### Supplied passage
* begin *
Production Signal Pipelines for Adversarial Markets
Multi-signal filtering, selectivity discipline, and live-backtest parity.
§ IFrame
A signal pipeline is the production path that turns market data into ranked, sized, executable orders. The shape recurs across every adversarial-markets venue. Crypto perps desks run them. Polymarket-resident bots run them. Equity quant shops run them. Each pipeline takes in raw market state, runs it past a chain of filters and feature transforms, scores the surviving candidates, and routes the survivors to a sizing layer that decides what (if anything) becomes an order.
The pipeline is not the strategy. The strategy is the edge that the pipeline tries to express. The pipeline is the mechanism through which the edge survives contact with the venue — survives queue position, partial fills, rate limits, latency budgets, intermittent feeds, malformed snapshots, and the basic fact that any sufficiently profitable signal will be copied or front-run by the time it has been published twice. The pipeline is where the strategy meets the venue. Most of the engineering effort sits there, not in signal discovery.
* end *
### Word and element location records
* begin *
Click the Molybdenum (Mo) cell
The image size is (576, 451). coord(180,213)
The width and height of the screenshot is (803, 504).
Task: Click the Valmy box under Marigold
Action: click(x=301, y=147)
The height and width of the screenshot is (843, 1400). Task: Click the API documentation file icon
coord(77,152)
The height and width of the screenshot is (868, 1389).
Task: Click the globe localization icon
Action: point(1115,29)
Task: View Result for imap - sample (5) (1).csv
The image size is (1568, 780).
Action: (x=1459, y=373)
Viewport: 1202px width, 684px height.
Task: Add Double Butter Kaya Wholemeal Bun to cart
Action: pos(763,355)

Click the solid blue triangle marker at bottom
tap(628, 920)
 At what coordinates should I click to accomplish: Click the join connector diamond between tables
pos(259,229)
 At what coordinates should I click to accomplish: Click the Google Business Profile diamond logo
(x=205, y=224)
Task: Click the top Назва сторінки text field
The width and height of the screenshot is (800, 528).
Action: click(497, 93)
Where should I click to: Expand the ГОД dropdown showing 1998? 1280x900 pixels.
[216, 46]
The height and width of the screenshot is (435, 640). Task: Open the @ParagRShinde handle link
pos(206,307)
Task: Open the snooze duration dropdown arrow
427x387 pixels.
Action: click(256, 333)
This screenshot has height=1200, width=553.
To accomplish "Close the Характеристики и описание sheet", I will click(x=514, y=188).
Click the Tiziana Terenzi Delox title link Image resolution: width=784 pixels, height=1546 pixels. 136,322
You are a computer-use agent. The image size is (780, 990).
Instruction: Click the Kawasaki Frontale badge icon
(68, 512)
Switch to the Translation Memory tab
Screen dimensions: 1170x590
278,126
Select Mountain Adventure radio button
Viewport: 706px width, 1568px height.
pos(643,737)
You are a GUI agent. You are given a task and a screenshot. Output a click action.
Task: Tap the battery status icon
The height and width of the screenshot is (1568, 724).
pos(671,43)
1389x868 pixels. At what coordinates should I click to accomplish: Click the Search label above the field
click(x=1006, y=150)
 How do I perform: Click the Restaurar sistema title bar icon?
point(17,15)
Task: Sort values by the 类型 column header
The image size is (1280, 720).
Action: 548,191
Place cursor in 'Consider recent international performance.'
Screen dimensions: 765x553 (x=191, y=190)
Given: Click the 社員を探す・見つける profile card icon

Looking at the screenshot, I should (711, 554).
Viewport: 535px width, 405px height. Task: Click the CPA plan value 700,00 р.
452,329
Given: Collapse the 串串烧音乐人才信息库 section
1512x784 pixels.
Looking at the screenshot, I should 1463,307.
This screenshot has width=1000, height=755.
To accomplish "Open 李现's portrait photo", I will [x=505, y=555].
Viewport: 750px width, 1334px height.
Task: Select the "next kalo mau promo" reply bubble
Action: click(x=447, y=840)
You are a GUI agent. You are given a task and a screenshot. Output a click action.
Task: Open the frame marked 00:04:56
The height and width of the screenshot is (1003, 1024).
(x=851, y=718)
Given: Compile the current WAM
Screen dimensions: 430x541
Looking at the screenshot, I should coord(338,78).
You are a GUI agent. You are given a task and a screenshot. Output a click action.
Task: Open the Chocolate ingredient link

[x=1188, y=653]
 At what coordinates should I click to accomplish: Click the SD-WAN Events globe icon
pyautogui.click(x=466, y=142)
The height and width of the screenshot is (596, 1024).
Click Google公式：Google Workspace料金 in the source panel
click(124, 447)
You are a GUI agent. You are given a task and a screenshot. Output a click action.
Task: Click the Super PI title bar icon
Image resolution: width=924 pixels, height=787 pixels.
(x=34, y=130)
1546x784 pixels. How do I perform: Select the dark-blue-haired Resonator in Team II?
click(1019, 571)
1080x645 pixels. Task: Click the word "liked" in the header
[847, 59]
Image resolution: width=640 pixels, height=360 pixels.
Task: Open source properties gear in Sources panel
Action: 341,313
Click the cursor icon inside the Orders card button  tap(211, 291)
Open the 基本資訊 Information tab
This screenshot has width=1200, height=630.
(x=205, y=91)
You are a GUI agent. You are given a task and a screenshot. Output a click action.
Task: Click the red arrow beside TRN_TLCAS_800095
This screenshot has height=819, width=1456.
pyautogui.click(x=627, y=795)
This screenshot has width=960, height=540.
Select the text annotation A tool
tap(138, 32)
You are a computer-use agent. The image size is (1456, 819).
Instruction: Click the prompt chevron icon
* end *
Reproduce the passage on production signal pipelines, starting at "Production Signal Pipelines" and ending at "becomes an order.". These records were taken from a different source.

Production Signal Pipelines for Adversarial Markets
Multi-signal filtering, selectivity discipline, and live-backtest parity.
§ IFrame
A signal pipeline is the production path that turns market data into ranked, sized, executable orders. The shape recurs across every adversarial-markets venue. Crypto perps desks run them. Polymarket-resident bots run them. Equity quant shops run them. Each pipeline takes in raw market state, runs it past a chain of filters and feature transforms, scores the surviving candidates, and routes the survivors to a sizing layer that decides what (if anything) becomes an order.